Oil Shipping | Rate Mechanism Reshaping, Geopolitical Events Strengthen Cycle Momentum
Geopolitical influence has become the leading factor in oil shipping cycle freight rates and valuations. Overseas shipowners are driving increased concentration, which is reshaping the formation mechanism of tanker freight rates. As of the week of March 1, 2026, the one-year VLCC charter rate has exceeded $100,000 per day, and the spot rate for TD3C is approaching a historic high of $200,000 per day. In our February 23, 2026, deep tracking report on CNOOC Shipping (601872.SH)—“Revisiting the Explosive Power of the Oil Shipping Cycle, Multiple Resonances Catalyzed by Geopolitics”—we analyzed that “overseas shipowners increasing capacity control and rising concentration may reconstruct the pricing mechanism.” A quasi-alliance formed by Sinokor, MSC, and Trafigura, including shipowners and major traders, has expanded VLCC capacity through second-hand ship purchases and time charter lock-ins, controlling over a quarter of global VLCC capacity, forming the largest VLCC fleet in history. On one hand, the industry supply side is evolving from a fragmented market to a “quasi-alliance” structure, significantly enhancing shipowners’ bargaining power; on the other hand, even without considering other funding sources like MSC, the fleet’s rental income surplus enables further expansion of VLCC capacity within the alliance, potentially increasing market concentration. Under the geopolitical influence, Iran’s conflicts reinforce the momentum of the oil shipping cycle, and leading tanker profits are expected to reach new highs in 2026.
The Strait of Hormuz is a critical global energy strategic channel. According to EIA data, crude oil and condensate flow account for 35.9% of global shipping volume, mainly heading to China and other Asian countries. Attention is on how long geopolitical conflicts will reduce the strait’s transit capacity. Geopolitical conflicts will directly increase insurance premiums, and the redistribution of capacity combined with operational efficiency impacts can cause short-term regional supply-demand imbalances, often accelerating freight rate increases. During the Gulf War, VLCC TCE rates rose from $27,400 per day on November 26, 1990, to a peak of $65,300 per day on February 24, 1991, highlighting the effect of energy security concerns in the bargaining between shipowners and cargo owners, with the disorder acting as a stepwise catalyst. As of the week of March 1, 2026, the one-year charter rate has surpassed $100,000 per day, and the spot rate for TD3C is approaching a historic high of $200,000 per day. The increased capacity control by overseas shipowners and rising concentration are expected to reshape the pricing mechanism.
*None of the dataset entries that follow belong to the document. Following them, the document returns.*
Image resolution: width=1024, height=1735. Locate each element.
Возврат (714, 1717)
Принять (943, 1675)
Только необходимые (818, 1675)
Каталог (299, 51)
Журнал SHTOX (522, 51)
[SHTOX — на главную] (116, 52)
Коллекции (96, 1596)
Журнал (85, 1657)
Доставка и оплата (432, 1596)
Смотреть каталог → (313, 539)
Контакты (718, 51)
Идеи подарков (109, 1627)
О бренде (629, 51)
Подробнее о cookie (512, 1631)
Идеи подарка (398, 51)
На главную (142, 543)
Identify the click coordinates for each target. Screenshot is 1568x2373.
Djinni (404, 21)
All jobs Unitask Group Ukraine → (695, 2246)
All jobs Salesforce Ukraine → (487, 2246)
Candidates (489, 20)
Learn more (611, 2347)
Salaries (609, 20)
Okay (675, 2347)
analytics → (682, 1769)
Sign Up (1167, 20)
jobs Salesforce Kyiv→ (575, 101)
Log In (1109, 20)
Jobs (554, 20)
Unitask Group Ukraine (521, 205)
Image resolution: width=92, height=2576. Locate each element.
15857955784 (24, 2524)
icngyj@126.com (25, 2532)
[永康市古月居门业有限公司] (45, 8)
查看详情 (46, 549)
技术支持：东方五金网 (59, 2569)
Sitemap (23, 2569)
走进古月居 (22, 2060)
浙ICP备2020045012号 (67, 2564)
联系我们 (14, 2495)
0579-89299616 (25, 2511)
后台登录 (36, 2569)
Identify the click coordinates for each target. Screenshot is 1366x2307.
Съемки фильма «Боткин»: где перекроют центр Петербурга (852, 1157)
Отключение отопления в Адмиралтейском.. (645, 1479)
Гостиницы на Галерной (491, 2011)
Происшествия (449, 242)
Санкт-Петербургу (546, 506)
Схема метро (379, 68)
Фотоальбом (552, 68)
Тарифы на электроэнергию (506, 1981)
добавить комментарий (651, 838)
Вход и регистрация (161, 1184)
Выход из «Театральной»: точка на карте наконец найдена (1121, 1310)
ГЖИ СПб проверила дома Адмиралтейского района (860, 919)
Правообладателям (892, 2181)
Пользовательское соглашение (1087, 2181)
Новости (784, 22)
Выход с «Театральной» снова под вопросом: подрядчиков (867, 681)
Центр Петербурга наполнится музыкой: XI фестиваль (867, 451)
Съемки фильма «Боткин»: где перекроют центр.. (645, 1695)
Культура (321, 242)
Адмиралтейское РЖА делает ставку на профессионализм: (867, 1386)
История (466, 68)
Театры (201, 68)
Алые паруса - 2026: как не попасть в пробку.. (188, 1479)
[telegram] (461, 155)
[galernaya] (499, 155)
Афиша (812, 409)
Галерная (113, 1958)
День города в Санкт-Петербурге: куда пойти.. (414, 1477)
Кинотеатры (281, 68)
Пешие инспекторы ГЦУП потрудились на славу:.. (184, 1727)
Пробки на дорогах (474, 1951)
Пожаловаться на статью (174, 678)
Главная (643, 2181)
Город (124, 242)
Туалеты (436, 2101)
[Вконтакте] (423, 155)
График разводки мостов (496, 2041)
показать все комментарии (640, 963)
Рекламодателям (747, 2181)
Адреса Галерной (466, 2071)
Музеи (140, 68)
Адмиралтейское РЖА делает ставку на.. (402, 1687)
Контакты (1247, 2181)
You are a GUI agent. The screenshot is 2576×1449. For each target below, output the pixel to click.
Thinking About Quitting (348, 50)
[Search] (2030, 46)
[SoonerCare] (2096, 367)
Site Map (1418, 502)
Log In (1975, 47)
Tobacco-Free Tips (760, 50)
Under this background, Iran’s geopolitical tensions are strengthening the momentum of the oil shipping cycle, and leading tanker profits are projected to hit new highs in 2026.
Large-scale resumption of non-compliant ships; rapid resolution of geopolitical conflicts; lower-than-expected transportation demand; trade pattern adjustments below expectations.
Structural opportunities in oil shipping valuation and assets are expected to continue. The supply chain restructuring driven by geopolitical conflicts is the core driver of this cycle. The Strait of Hormuz accounts for about 30% of global crude and petrochemical transportation. Any fluctuations are likely to serve as a “bullish option” for the oil tanker cycle, with VLCCs leading resilience. The freight rate formation mechanism is being reshaped, and the off-season characteristics are weakening. Under the geopolitical influence, conflicts will reinforce cycle momentum, and leading tanker profits are expected to reach new highs in 2026.